■ Stored items ■
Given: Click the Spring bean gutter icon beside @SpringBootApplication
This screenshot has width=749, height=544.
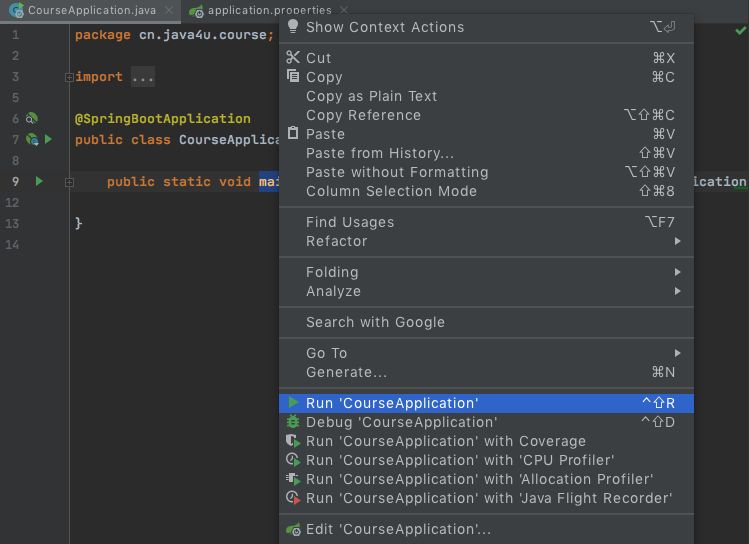Looking at the screenshot, I should click(32, 118).
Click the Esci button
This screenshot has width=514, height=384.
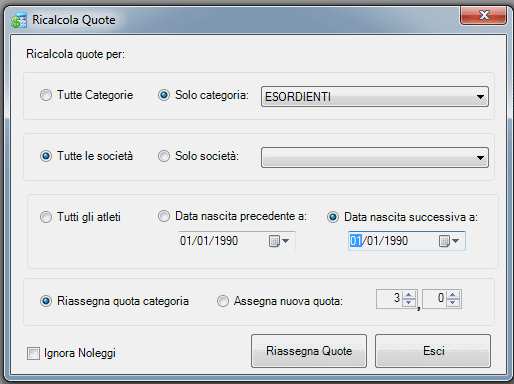433,351
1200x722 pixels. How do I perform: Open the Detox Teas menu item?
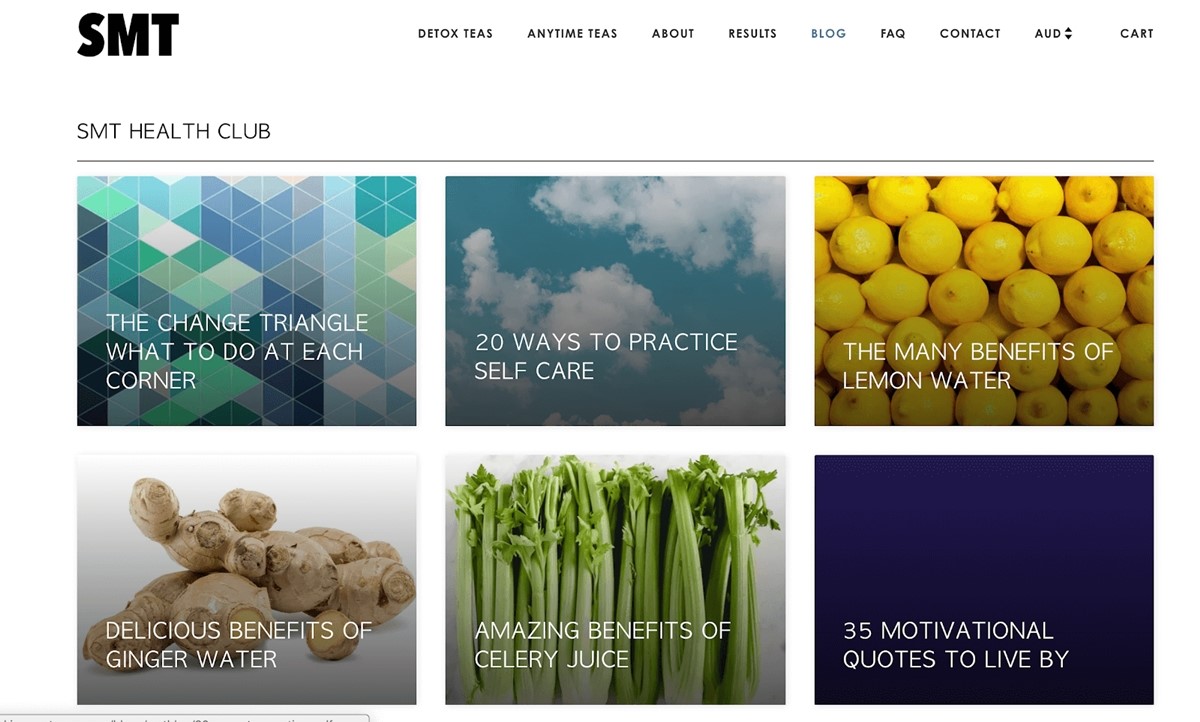(455, 33)
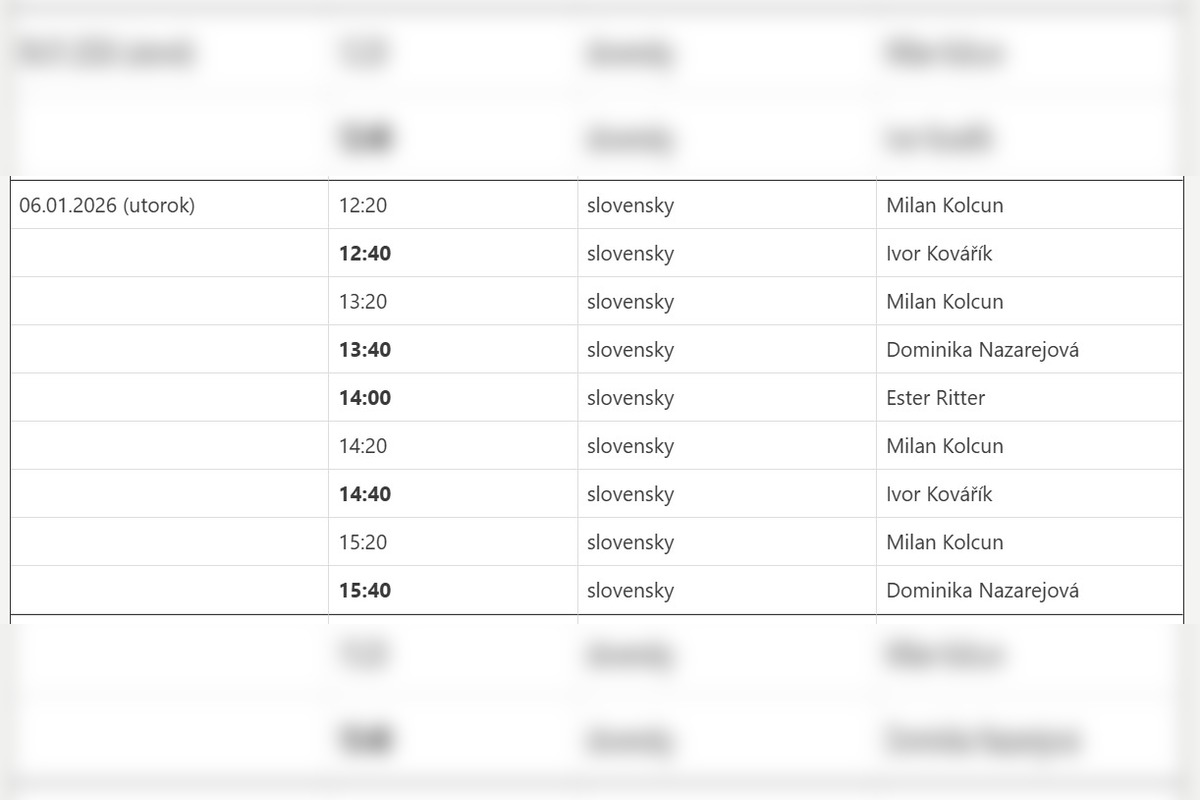Viewport: 1200px width, 800px height.
Task: Click slovensky in the 14:00 row
Action: pyautogui.click(x=630, y=398)
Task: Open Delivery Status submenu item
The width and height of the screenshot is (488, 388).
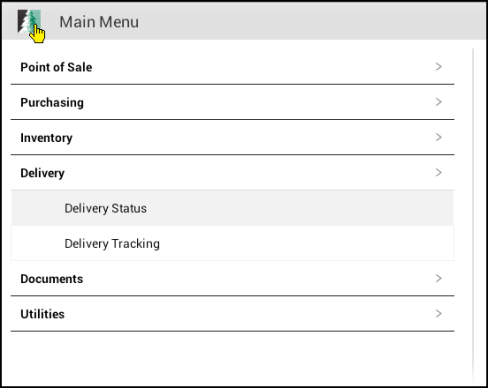Action: (x=105, y=209)
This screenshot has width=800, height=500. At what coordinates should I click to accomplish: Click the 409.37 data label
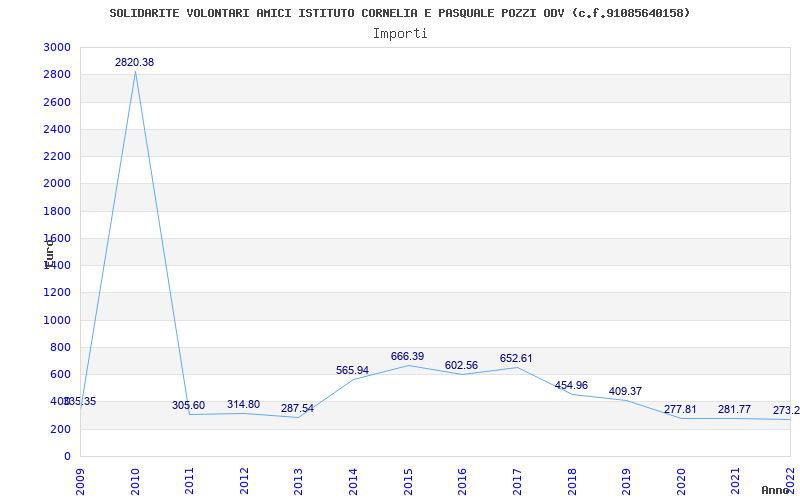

■ Work instructions ■
Could you copy every record above exactly, leaving out the pictures?

■ Result for this task ■
Given: Click the Spring bean gutter icon beside @SpringBootApplication
This screenshot has width=749, height=544.
Looking at the screenshot, I should click(32, 118).
Click the Esci button
This screenshot has width=514, height=384.
433,351
1200x722 pixels. How do I perform: Open the Detox Teas menu item?
(455, 33)
Viewport: 1200px width, 800px height.
Task: Click slovensky in the 14:00 row
Action: pyautogui.click(x=630, y=398)
Task: Open Delivery Status submenu item
The width and height of the screenshot is (488, 388).
Action: (x=105, y=209)
This screenshot has width=800, height=500. At what coordinates should I click to accomplish: Click the 409.37 data label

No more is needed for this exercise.